ZAP 10/2018, Kostenentscheidung: Fehlende Bemühungen um Terminsverlegung bei der Arbeitsagentur

(BVerfG, Beschl. v. 14.3.2018 – 1 BvR 300/18) • Die Kostenentscheidung des § 193 Abs. 1 S. 3 SGG steht im richterlichen Ermessen. Es liegt keine Verletzung des Willkürverbots (Art. 3 Abs. 1 GG) vor, wenn ein Sozialgericht dem Beschwerdeführer die Erstattung seiner Kosten nach Erledigung der Sache verweigert, weil er das Verfahren durch einfachen Telefonanruf bei der Bundesagentur hätte vermeiden können. Hinweis: Der arbeitsuchende Beschwerdeführer war von der Arbeitsagentur zu einem Gespräch geladen worden, konnte den Termin aber wegen des noch bestehenden alten Arbeitsverhältnisses nicht wahrnehmen. Statt um eine Verlegung des Termins zu bitten, nahm er sich einen Anwalt, der Widerspruch gegen die Ladung erhob.
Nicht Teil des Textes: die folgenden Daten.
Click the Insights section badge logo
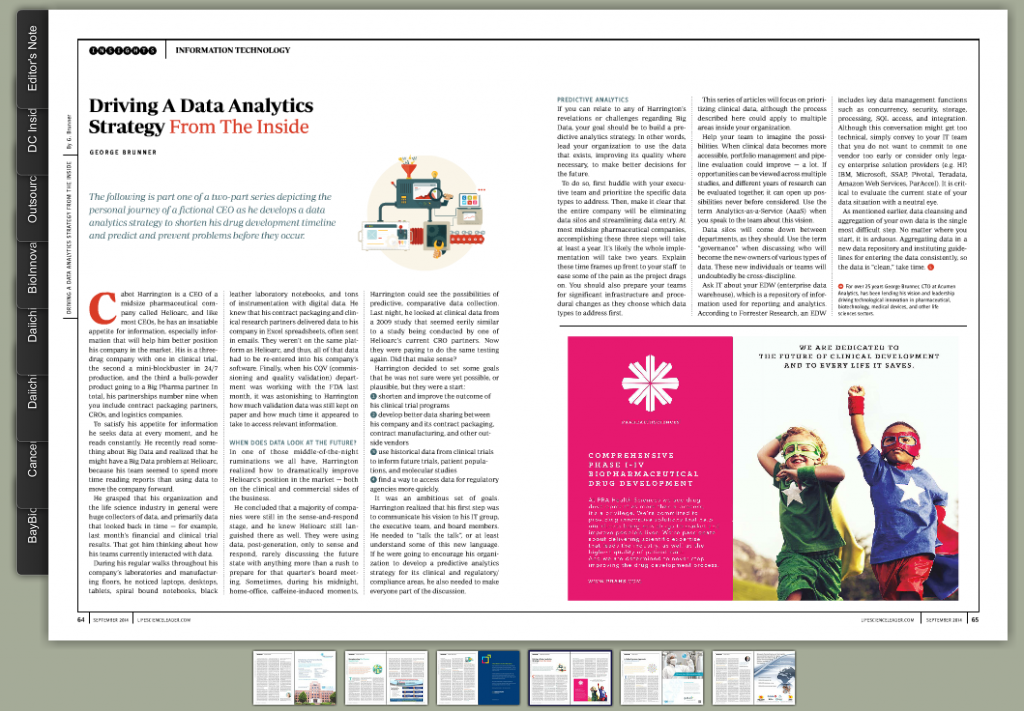The height and width of the screenshot is (711, 1024). (x=121, y=49)
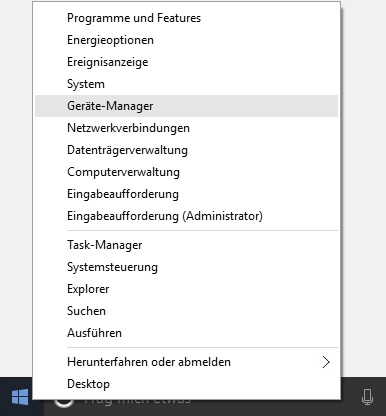The image size is (386, 416).
Task: Open the Task-Manager
Action: click(186, 245)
Sowohl nach Auffassung des Sozialgerichts, das ihm nach Erledigung der Sache die Erstattung seiner Anwaltskosten verweigerte, als auch nach Meinung der Karlsruher Richter wäre aber ein „einfaches außergerichtliches Bemühen“ um eine Terminsverlegung voraussichtlich erfolgreich gewesen.